Openembedded Core Discussions
 help / color / mirror / Atom feed
From: <Mikko.Rapeli@bmw.de>
To: <dl9pf@gmx.de>
Cc: <openembedded-core@lists.openembedded.org>,
	<jpew.hacker@gmail.com>, <scott.murray@konsulko.com>
Subject: Re: [OE-core] [PATCH v2] create-spdx: Get SPDX-License-Identifier from source
Date: Tue, 8 Feb 2022 13:35:01 +0000	[thread overview]
Message-ID: <YgJxhJCQZLrkpgON@korppu> (raw)
In-Reply-To: <2518421.NRruQZ00Rg@monster>

Hi,

On Tue, Feb 08, 2022 at 02:19:51PM +0100, Jan-Simon Möller wrote:
> Hi all
> 
> > > Can you given an overview of what meta-spdxscanner does? I'm not quite
> > > clear what extra processing would be required here.
> >
> > Jan-Simon can talk to it better, as he's done some dev work on the layer
> > and done tests with it against AGL (and the subsequent Fossology instance
> > experimentation), but AFAIK for the actual scanning scancode-toolkit
> > does pattern matching based license detection, so in theory it'll catch
> > excerpts of or slightly modified versions of the licenses in its
> > database, as opposed to just searching for SPDX-License-Identifier
> > declarations.  If everyone else is happy with the latter, I'm willing to
> > believe I'm offbase in my concerns, but either way I do think the
> > limitations are going to need to be documented so users (and their
> > lawyers) are aware of them.
> 
> TLDR: meta-spdxscanner integrates with scanning tools. Either with fossology
> or scancode-tk. An upload to blackduck is also possible meanwhile.
> 
> Let's focus on fossology and scancode-tk.
> 
> a) fossology
> 
> Here we essentially integrate in the task chain and archive the sources after
> patching to upload them to a fossology instance. All the scanning/processing
> happens then on the server and after some time (a lot ! ;) ) we get a SPDX
> report back that we store alongside the package. This is a result of a scan,
> so it might catch licenses of files deep in the source tree that may not be
> declared in the recipe and so on.
> 
> Also, fossology offers then a webinterface for manual inspection and review.
> So this is a thorough but quite manual process. More for release work than
> daily or occasional stuff.
> 
> 
> b) scancode-tk
> scancode on the contrary will run on your host during the build and gather the
> data.  It will write the spdx file out as well.
> 
> 
> I think for us the interesting part would be to compare e.g. the scancode-tk
> scan from b) with what we have declared in the recipe.

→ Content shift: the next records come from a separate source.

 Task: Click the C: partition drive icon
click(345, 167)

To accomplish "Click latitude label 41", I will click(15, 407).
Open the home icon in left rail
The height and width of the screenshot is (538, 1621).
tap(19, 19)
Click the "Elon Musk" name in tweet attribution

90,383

I guess reports from both will be a superset of used licenses (and possibly copyright
statements too) since the list of source files which are actually compiled is not
known to these services.

Currently the source recipes which have multiple licenses including problematic ones,
are not cleaned up for license compliance scan. E.g. GPLv3 licensed source code are not
deleted at do_patch() time. Thus reports need to be manually adjusted.

Cheers,

-Mikko

  reply	other threads:[~2022-02-08 13:35 UTC|newest]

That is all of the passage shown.